## [TASKS FOR THIS EXERCISE]
1. According to the passage on headshot sessions, what does a typical actor headshot session cost?
2. List every hair option that the passage on headshot sessions mentions.
3. Continue the passage on headshot sessions, beginning after its final sentence.

──────── DOCUMENT SEGMENT

There's so much that goes into a headshot session. In most respects you can not over think it because every point is critical. What you wear, how you wear it, and does it even work? Your hair: up, back, down, over one shoulder, pony tail etc... but the thing that trumps all of this is expression. Do not take for granted that you will be able to deliver expression. Now I will do all I can to help. Any good photographer worth his salt will. That is what we do. Get rid of the technology and work with the person is always the goal in a headshot session.
But what can you the subject do to prepare? Practice. Sit in front of a mirror for 15, 30 minutes or even an hour and practice your expression. Not just once but do it every day for the week prior to the session. Especially if you're an actor but also if it's business or any type of headshot that is involved in your "personal brand". I know it's a pet phrase these days but it's true and it's never been more critical for an entrepreneur.
In a typical actor headshot session we shoot for 90 minutes to two hours. The session runs $250. Most of the session is about nuance. Take a look at Leah who is an aspiring actress and musician. Leah is a beautiful girl. These images are straight out of camera with no retouching. That's really not enough for Leah because as beautiful as she is there's tons of beautiful girls competing for the same jobs. My job is to show Leah beautiful and just as important, to show her interesting. Now when you look at these shots you'd be tempted to say they're the same shot. But it's really in the nuance. I think the middle and right shots are better then the left and I think the middle would be my pick of the three. There's intrigue in Leah's face. You wonder what she's thinking and her gaze solicits attention. That's the name of the game: attention. It's a crowded planet and if you want to be an actor you need to be more than good looking. You need to be interesting and you have a very fleeting moment on a casting director's screen to show that.

────────────────
──────── DATA SUPPLIED

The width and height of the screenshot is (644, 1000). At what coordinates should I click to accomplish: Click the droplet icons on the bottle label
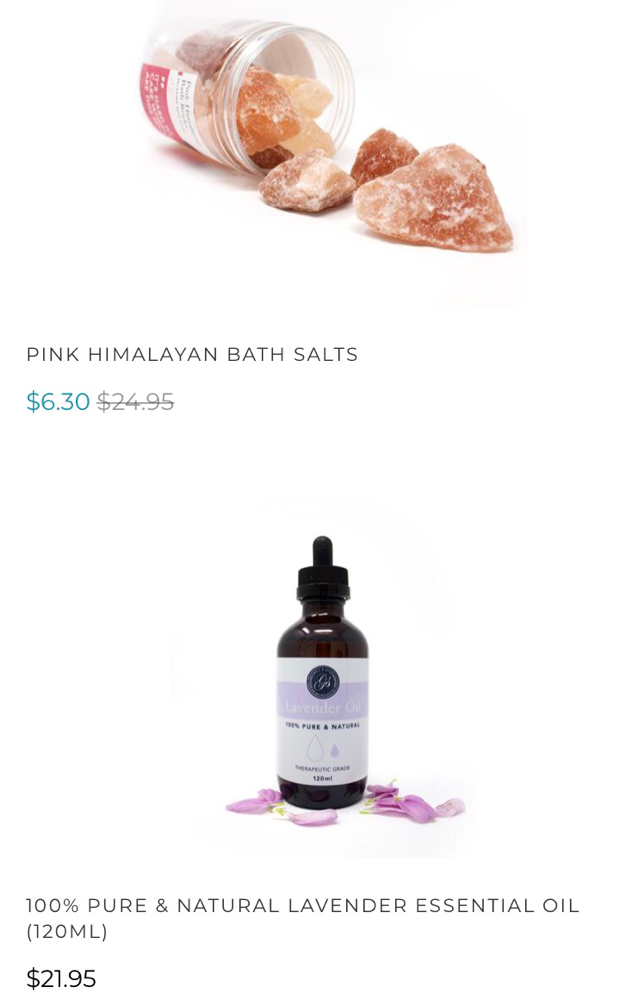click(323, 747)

────────────────
──────── DATA SUPPLIED

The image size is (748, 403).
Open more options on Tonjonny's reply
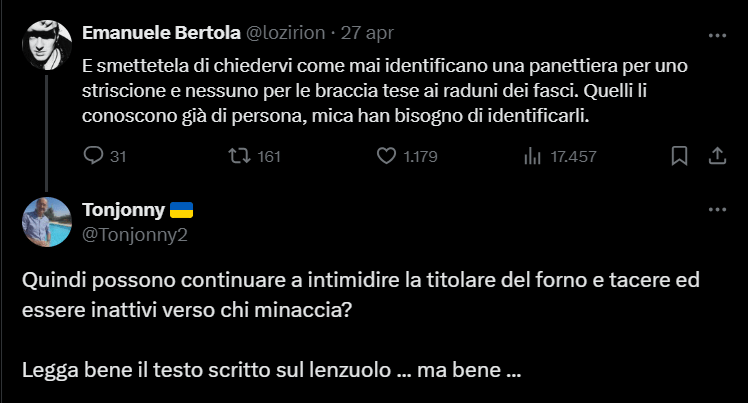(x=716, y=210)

────────────────

## [EXERCISE RESULTS]
1. $250.

2. Up, back, down, over one shoulder, pony tail

3.
I took a ton of headshots this year and there is always standouts. But this one was surprising. This fellow, whose name I forget, is a lawyer specializing in defending doctors in medical malpractice. All of these shots are one second apart. Each expression is subtly but critically different. I did not say a word to him. He did this all on his own. I smell some community and college theater here. But it's much more subtle then stage. It's like he's a seasoned screen actor.
The name of the game is expression and it's a game of inches. More then that, fractions of inches. In Leah's shot we worked on a natural eyebrow arch she had going along with the slightest squint. We added warmth, added a smile, took away a smile, started deadpan, then dialed in warmth. We used words like "sneaky" and "I've got a secret".